We’ve all been there. You wake up at 5 a.m. with your mind full of thoughts for the upcoming day. Are you prepared for today’s meeting? Did you sign the permission slip for your child’s class trip? No matter how hard you try to chase those thoughts from your head, you just can’t and you’re awake for the day when you could get a few more hours of sleep. Later in the day you are exhausted and look for that extra cup of coffee to keep you awake, which really isn’t the best way to address the issue. The next morning it starts all over again with a different set of worries. You feel like there is no way to escape this vicious cycle.
Some people welcome this interruption – such as writers and artists who feel their best work is done early in the morning before their mind is fully cluttered with the thoughts of the day. For most, however, it is nothing more than an inconvenience that leaves you exhausted and walking the halls for two hours when you could be sleeping.
There are some who feel like meditation is a waste of time or an excuse to “be lazy,” but this is far from the truth. Meditation is a wonderful way to chase the “thought demons” that interrupt a quality night’s sleep as well as our daily worries. The best part is anyone can do it.
A perfect example of someone who learned the benefits of meditation is ABC News reporter Dan Harris. What started with an on-air panic attack turned into a quest to turn what he thought was his greatest asset — the voice in his head that helped push him to the top of an incredibly competitive business — into understanding how to rein in that voice so he could have a more meaningful life experience. His quest led him around the world and ultimately helped him find inner peace through meditation.
What made this most challenging for him is that he was a complete non-believer. Over time he became such a believer, he wrote a book called 10% Happier, documenting his path to embrace mindful meditation and how even the biggest skeptics can get started.
Like Harris says, the path of meditation does not require special equipment, chanting or sitting in uncomfortable poses. All it takes to start is putting your inner voice on the shelf.
You don’t need anything special to get started on your journey, including a lot of time. Mindful meditation is all about calming your mind, which can help calm the nervous energy and negative talk that seems to creep into our head.

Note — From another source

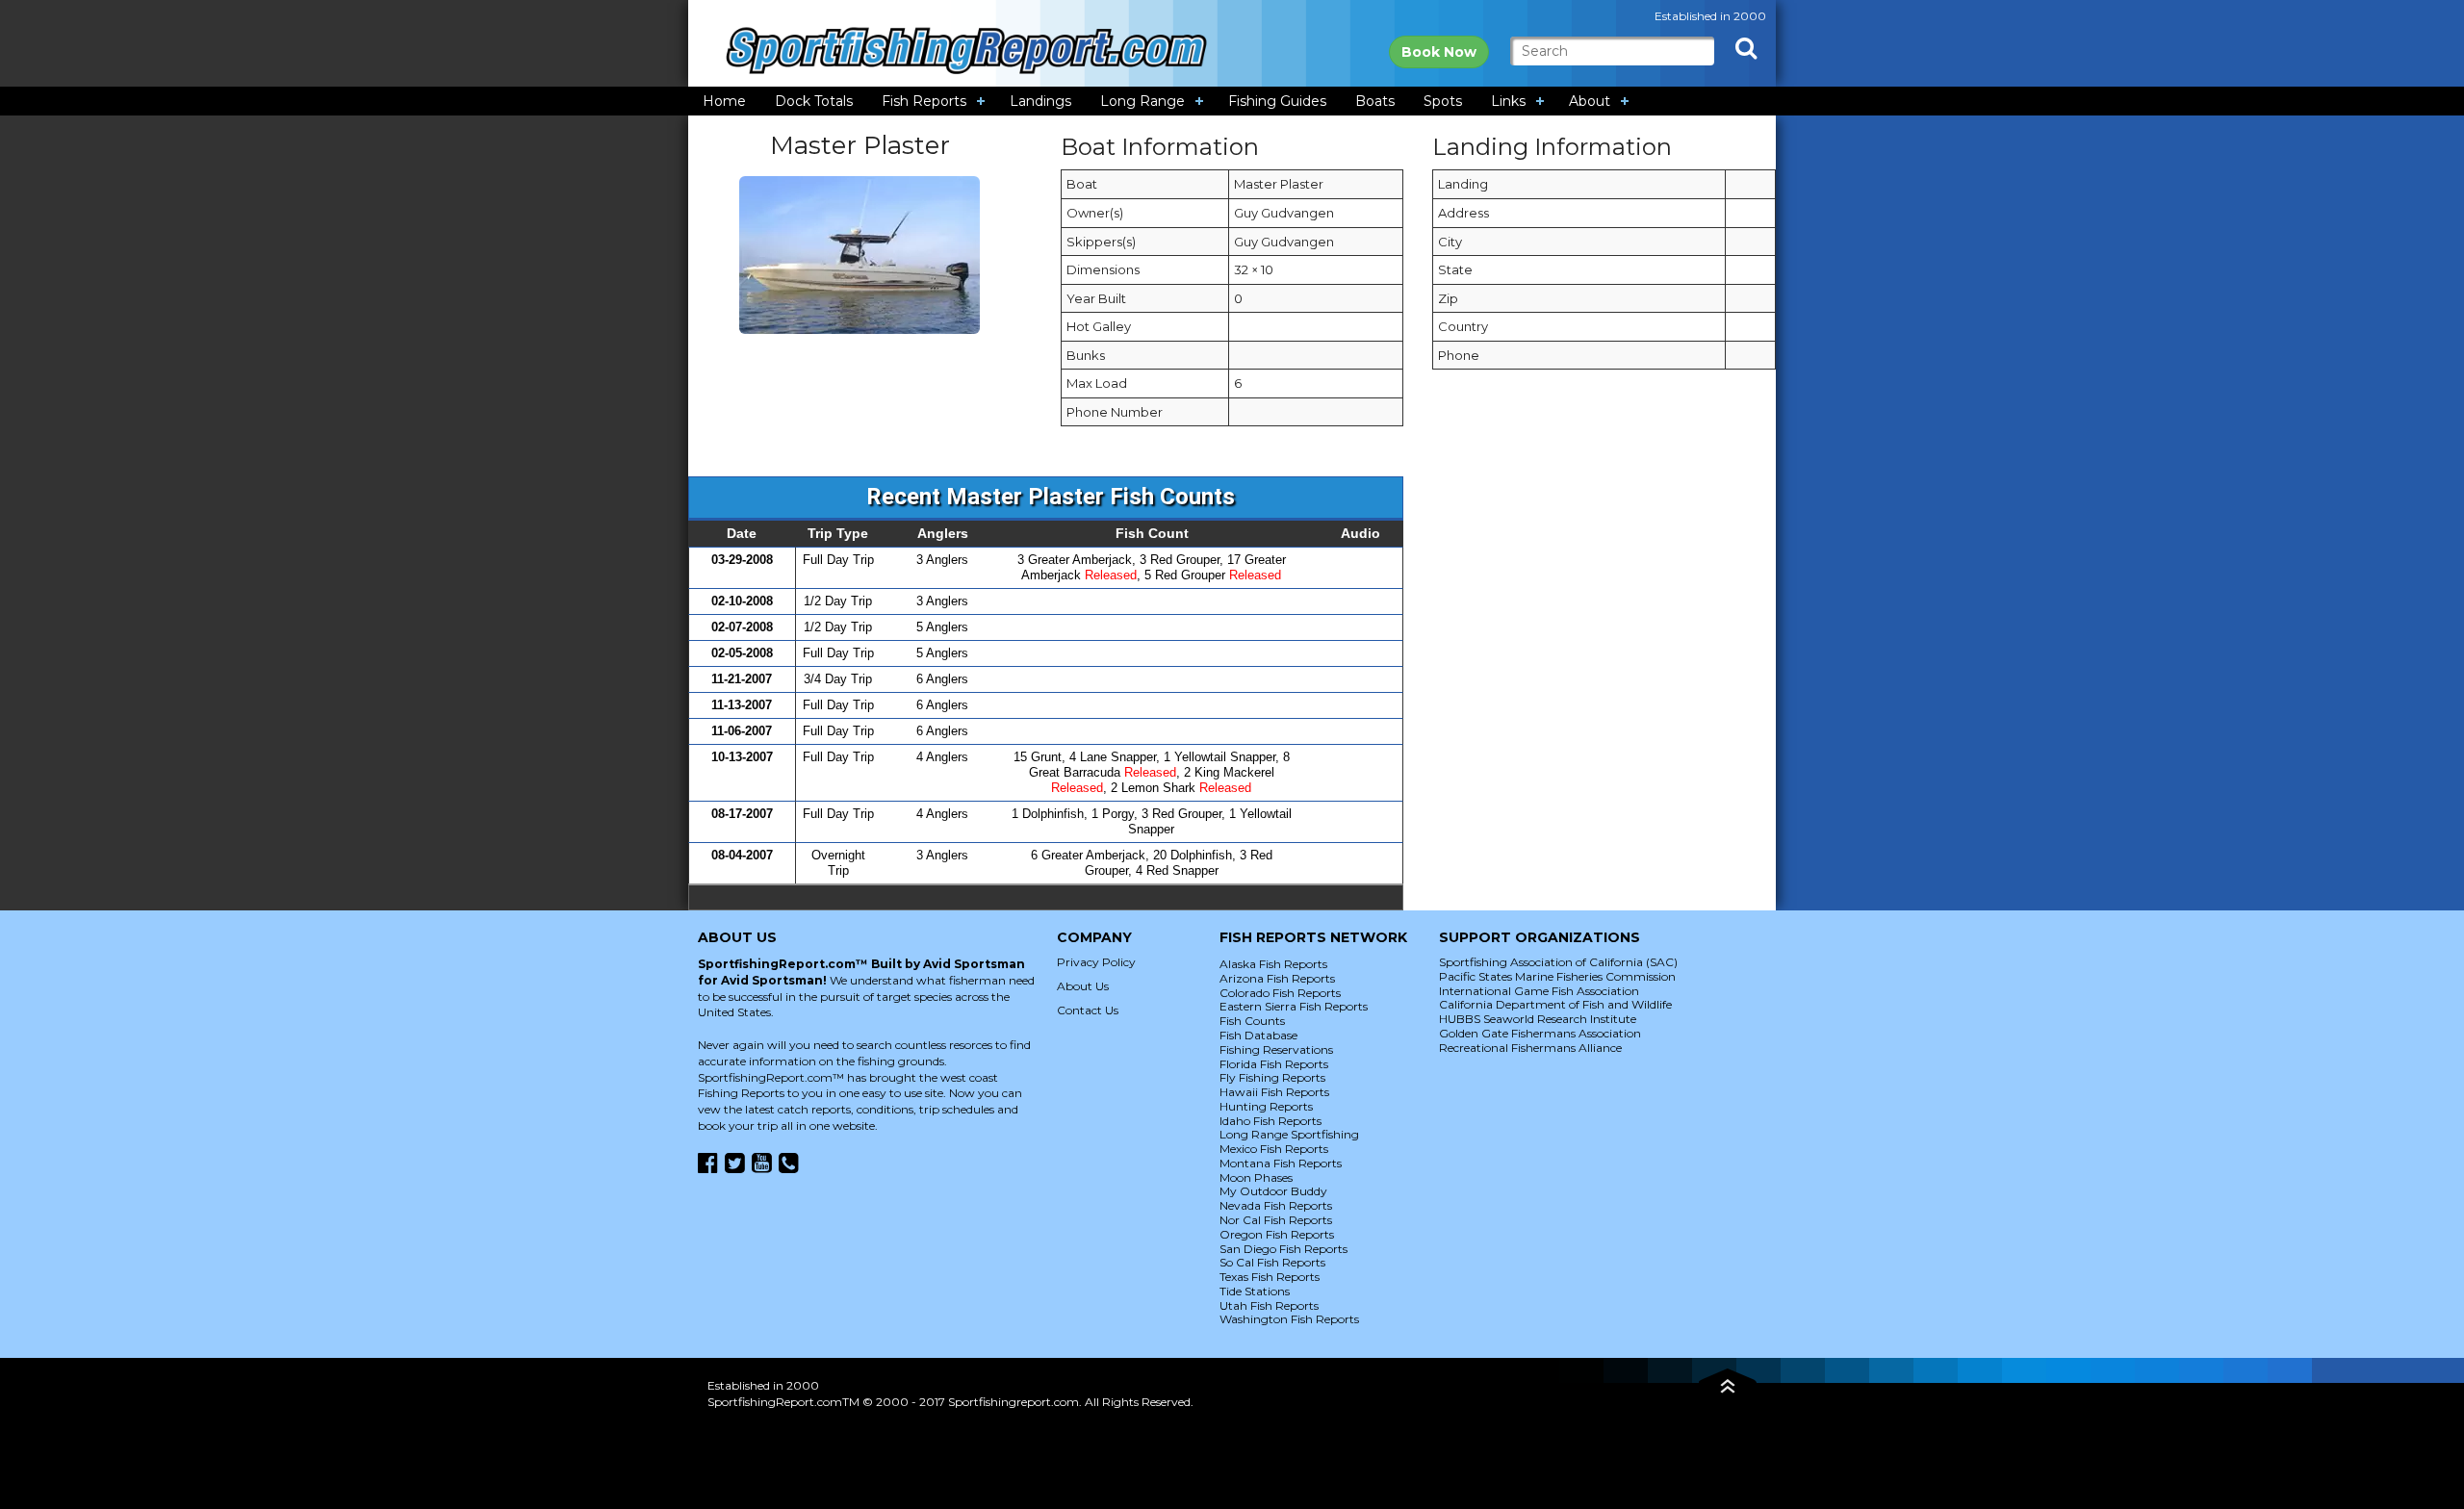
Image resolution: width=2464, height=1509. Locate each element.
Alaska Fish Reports (1273, 964)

Find a comfortable sitting position. You can purchase a meditation cushion, or even lay on the floor, but by just simply using a comfy chair, you can literally have a short meditation session anywhere. Sit with an engaged spine and close your eyes. What is most important is to make sure you feel relaxed and comfortable. If you are uncomfortable, you will fidget and not enjoy your meditation.
Set a timer. Just about every smartphone has a timer. If not, there are plenty of apps available for download. Start out with a short time period, like five or 10 minutes. Just make sure it isn’t a jarring alarm. Make sure to turn off any other alerts or ringtones to avoid interruption.
Relax. You are ready to begin. Inhale and exhale evenly. With each exhale relax and let go further. Soften the corners of your eyes, tongue, and neck. Quiet your mind.
Bring your mind back when it starts to wander. Everyone’s mind will wander when you are meditating, especially when you are just beginning. Acknowledge the thought and gently bring your mind back to a calm feeling.
What is most important is don’t worry if you are “doing it right.” Mindful meditation is different for every person. Many choose to do their meditation first thing in the morning before the craziness of the day. Others like to head to their car at lunch for a quiet few minutes. As you become more comfortable with your meditation practice, the more you will want to do it!